Each line of the data has to be written out again exactly as shown.

(RECORDS PROVIDED)

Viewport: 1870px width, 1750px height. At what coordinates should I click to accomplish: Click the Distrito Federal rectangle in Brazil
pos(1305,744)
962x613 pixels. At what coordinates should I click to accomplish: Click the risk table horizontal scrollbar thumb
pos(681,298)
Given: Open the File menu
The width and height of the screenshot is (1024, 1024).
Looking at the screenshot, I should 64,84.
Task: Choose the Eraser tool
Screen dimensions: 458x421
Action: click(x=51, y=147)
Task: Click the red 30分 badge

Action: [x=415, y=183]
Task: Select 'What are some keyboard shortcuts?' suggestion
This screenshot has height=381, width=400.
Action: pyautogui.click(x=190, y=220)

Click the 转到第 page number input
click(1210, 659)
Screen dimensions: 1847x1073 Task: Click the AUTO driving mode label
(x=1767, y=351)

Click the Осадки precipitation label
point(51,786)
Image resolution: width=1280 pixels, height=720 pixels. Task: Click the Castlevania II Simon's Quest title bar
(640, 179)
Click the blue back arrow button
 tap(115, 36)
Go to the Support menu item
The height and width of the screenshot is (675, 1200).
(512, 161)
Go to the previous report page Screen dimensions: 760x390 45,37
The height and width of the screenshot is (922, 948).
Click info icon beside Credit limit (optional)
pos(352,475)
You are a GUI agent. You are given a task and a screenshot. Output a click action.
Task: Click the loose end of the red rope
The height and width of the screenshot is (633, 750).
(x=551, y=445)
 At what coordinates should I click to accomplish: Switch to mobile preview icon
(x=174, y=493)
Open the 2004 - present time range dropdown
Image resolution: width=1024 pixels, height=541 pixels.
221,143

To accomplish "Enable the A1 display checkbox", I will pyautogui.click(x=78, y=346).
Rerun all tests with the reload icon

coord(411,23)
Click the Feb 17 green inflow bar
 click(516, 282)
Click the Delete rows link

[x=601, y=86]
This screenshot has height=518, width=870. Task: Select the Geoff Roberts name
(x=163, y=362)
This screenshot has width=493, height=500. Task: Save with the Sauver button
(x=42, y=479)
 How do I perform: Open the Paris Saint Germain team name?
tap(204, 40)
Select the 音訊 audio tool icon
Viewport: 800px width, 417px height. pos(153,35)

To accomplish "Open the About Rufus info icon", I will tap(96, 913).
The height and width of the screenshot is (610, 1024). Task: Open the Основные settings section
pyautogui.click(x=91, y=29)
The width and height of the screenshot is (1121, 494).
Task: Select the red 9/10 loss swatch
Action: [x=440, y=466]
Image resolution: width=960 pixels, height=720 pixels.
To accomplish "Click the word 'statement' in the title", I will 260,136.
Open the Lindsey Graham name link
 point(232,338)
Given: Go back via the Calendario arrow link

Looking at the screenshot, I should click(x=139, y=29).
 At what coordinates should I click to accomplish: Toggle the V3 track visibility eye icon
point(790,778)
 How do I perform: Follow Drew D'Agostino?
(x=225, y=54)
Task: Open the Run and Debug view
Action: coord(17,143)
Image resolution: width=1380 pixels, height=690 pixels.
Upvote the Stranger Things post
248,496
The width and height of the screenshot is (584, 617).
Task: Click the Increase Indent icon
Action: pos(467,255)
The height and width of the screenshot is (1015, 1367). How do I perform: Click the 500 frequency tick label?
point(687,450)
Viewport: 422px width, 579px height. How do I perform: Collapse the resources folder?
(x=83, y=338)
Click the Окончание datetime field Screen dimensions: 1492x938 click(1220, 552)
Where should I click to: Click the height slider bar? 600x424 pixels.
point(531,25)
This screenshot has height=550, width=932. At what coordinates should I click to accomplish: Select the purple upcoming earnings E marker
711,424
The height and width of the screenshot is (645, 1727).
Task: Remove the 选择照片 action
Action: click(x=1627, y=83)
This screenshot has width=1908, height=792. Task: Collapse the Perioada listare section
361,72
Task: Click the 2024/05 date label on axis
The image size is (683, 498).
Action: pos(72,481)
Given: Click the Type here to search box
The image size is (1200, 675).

(End RECORDS PROVIDED)

# [WRITTEN SOLUTION]
Viewport: 1870px width, 1750px height. At what coordinates should I click to accomplish: Click the Distrito Federal rectangle in Brazil
pos(1305,744)
962x613 pixels. At what coordinates should I click to accomplish: Click the risk table horizontal scrollbar thumb
pos(681,298)
Given: Open the File menu
The width and height of the screenshot is (1024, 1024).
Looking at the screenshot, I should 64,84.
Task: Choose the Eraser tool
Screen dimensions: 458x421
Action: click(x=51, y=147)
Task: Click the red 30分 badge

Action: [x=415, y=183]
Task: Select 'What are some keyboard shortcuts?' suggestion
This screenshot has height=381, width=400.
Action: pyautogui.click(x=190, y=220)

Click the 转到第 page number input
click(1210, 659)
Screen dimensions: 1847x1073 Task: Click the AUTO driving mode label
(x=1767, y=351)

Click the Осадки precipitation label
point(51,786)
Image resolution: width=1280 pixels, height=720 pixels. Task: Click the Castlevania II Simon's Quest title bar
(640, 179)
Click the blue back arrow button
 tap(115, 36)
Go to the Support menu item
The height and width of the screenshot is (675, 1200).
(512, 161)
Go to the previous report page Screen dimensions: 760x390 45,37
The height and width of the screenshot is (922, 948).
Click info icon beside Credit limit (optional)
pos(352,475)
You are a GUI agent. You are given a task and a screenshot. Output a click action.
Task: Click the loose end of the red rope
The height and width of the screenshot is (633, 750).
(x=551, y=445)
 At what coordinates should I click to accomplish: Switch to mobile preview icon
(x=174, y=493)
Open the 2004 - present time range dropdown
Image resolution: width=1024 pixels, height=541 pixels.
221,143

To accomplish "Enable the A1 display checkbox", I will pyautogui.click(x=78, y=346).
Rerun all tests with the reload icon

coord(411,23)
Click the Feb 17 green inflow bar
 click(516, 282)
Click the Delete rows link

[x=601, y=86]
This screenshot has height=518, width=870. Task: Select the Geoff Roberts name
(x=163, y=362)
This screenshot has width=493, height=500. Task: Save with the Sauver button
(x=42, y=479)
 How do I perform: Open the Paris Saint Germain team name?
tap(204, 40)
Select the 音訊 audio tool icon
Viewport: 800px width, 417px height. pos(153,35)

To accomplish "Open the About Rufus info icon", I will tap(96, 913).
The height and width of the screenshot is (610, 1024). Task: Open the Основные settings section
pyautogui.click(x=91, y=29)
The width and height of the screenshot is (1121, 494).
Task: Select the red 9/10 loss swatch
Action: [x=440, y=466]
Image resolution: width=960 pixels, height=720 pixels.
To accomplish "Click the word 'statement' in the title", I will 260,136.
Open the Lindsey Graham name link
 point(232,338)
Given: Go back via the Calendario arrow link

Looking at the screenshot, I should click(x=139, y=29).
 At what coordinates should I click to accomplish: Toggle the V3 track visibility eye icon
point(790,778)
 How do I perform: Follow Drew D'Agostino?
(x=225, y=54)
Task: Open the Run and Debug view
Action: coord(17,143)
Image resolution: width=1380 pixels, height=690 pixels.
Upvote the Stranger Things post
248,496
The width and height of the screenshot is (584, 617).
Task: Click the Increase Indent icon
Action: pos(467,255)
The height and width of the screenshot is (1015, 1367). How do I perform: Click the 500 frequency tick label?
point(687,450)
Viewport: 422px width, 579px height. How do I perform: Collapse the resources folder?
(x=83, y=338)
Click the Окончание datetime field Screen dimensions: 1492x938 click(1220, 552)
Where should I click to: Click the height slider bar? 600x424 pixels.
point(531,25)
This screenshot has height=550, width=932. At what coordinates should I click to accomplish: Select the purple upcoming earnings E marker
711,424
The height and width of the screenshot is (645, 1727).
Task: Remove the 选择照片 action
Action: click(x=1627, y=83)
This screenshot has width=1908, height=792. Task: Collapse the Perioada listare section
361,72
Task: Click the 2024/05 date label on axis
The image size is (683, 498).
Action: pos(72,481)
Given: Click the Type here to search box
The image size is (1200, 675).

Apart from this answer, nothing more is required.